APAOnlineticker / Tiroler Tageszeitung Onlineausgabe


Ölpreise steigen weiter



Washington/London (APA/dpa-AFX/Reuters) - Nachlassende Konjunktursorgen haben die Ölpreise am Freitag angetrieben. Ein Barrel der Nordseesorte Brent (159 Liter) kostete zuletzt 57,07 US-Dollar. Das waren 1,15 Dollar mehr als am Vortag. Der Preis für ein Barrel der US-Sorte WTI stieg um 1,01 Dollar auf 48,12 Dollar.

Ein robuster US-Arbeitsmarktbericht und die Hoffnung auf einen Durchbruch im Handelsstreit zwischen den USA und China stützten die Ölpreise.

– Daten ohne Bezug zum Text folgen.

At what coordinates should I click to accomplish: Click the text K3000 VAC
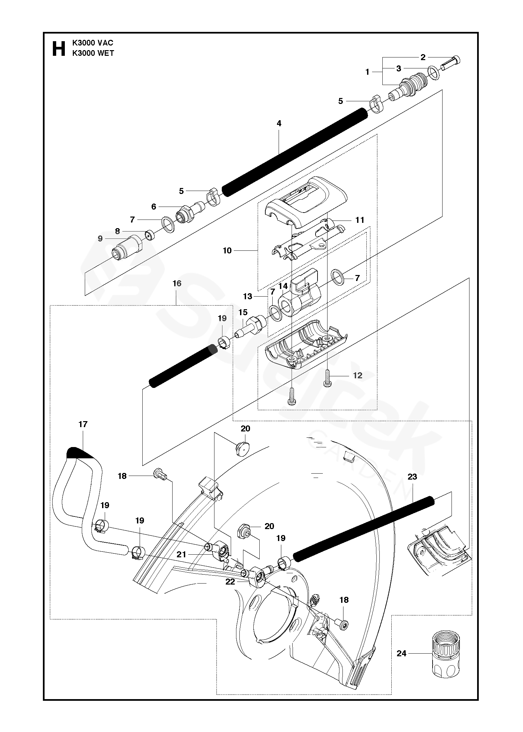click(x=93, y=43)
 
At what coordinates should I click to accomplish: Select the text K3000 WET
click(x=93, y=53)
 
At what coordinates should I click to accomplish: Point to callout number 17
click(x=83, y=424)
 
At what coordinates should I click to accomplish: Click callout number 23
click(x=412, y=477)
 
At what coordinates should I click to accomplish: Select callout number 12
click(x=357, y=376)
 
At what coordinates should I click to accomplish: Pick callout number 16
click(x=177, y=283)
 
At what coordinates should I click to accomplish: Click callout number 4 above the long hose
click(x=279, y=124)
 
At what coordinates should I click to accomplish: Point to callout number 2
click(x=423, y=57)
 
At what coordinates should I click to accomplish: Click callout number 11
click(x=360, y=220)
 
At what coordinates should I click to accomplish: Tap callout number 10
click(x=227, y=250)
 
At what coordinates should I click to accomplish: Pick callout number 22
click(x=230, y=582)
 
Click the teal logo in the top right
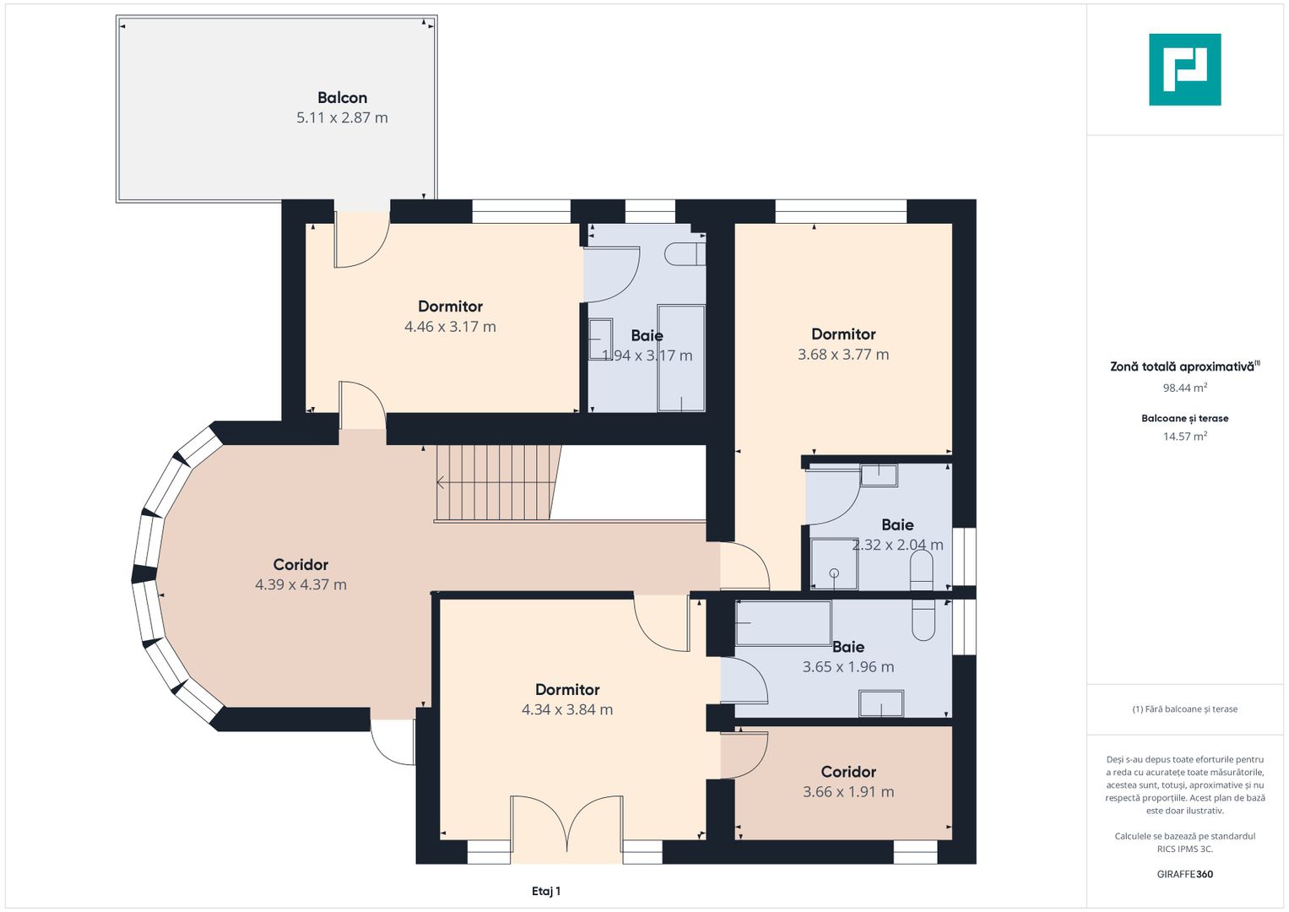coord(1184,69)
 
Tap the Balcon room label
coord(342,98)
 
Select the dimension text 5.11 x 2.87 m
coord(342,118)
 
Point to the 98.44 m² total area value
coord(1184,388)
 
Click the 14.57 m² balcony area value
coord(1184,437)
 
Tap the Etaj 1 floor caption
coord(546,891)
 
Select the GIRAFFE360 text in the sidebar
coord(1184,874)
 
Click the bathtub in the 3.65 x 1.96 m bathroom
coord(783,623)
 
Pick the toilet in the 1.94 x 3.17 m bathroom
coord(685,253)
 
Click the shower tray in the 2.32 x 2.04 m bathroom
coord(833,564)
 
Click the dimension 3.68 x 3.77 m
coord(843,355)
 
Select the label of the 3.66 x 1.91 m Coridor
coord(848,772)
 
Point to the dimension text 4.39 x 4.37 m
coord(301,584)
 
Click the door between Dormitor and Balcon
coord(361,241)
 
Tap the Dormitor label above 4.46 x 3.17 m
coord(450,307)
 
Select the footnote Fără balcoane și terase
coord(1184,709)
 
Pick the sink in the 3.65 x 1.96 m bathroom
coord(880,703)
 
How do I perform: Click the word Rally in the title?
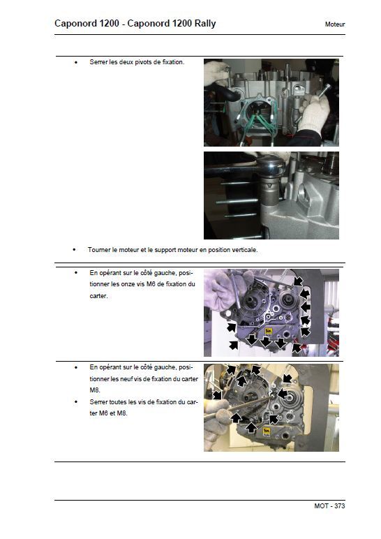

Die US-Wirtschaft hatte im Dezember deutlich mehr Arbeitsplätze geschaffen als erwartet. Es war der stärkste monatliche Anstieg seit Februar 2018. Auch Löhne und Gehälter waren deutlicher angezogen als erwartet an.

Die chinesische Notenbank wird zudem die Kapitalanforderungen für Banken erneut senken, um die Konjunktur zu stützen. China ist nach den USA der zweitgrößte Ölverbraucher der Welt. Zuletzt hatte die Sorge vor einer Abkühlung der Konjunktur in China die Ölpreise belastet.

In den USA haben die Rohölbestände in der vergangenen Woche stagniert. Sie lagen unverändert bei 441,4 Millionen Barrel, wie das US-Energieministerium am Freitag in Washington mitteilte. Analysten hatten einen Rückgang um 3,0 Millionen Barrel erwartet.

Die Benzinbestände stiegen hingegen um 6,9 Millionen auf 240,0 Millionen Barrel. Die Vorräte an Destillaten (Heizöl, Diesel) kletterten um 9,5 Millionen Barrel auf 129,4 Millionen Barrel. Die US-Ölproduktion stagnierte bei 11,7 Millionen Barrel pro Tag.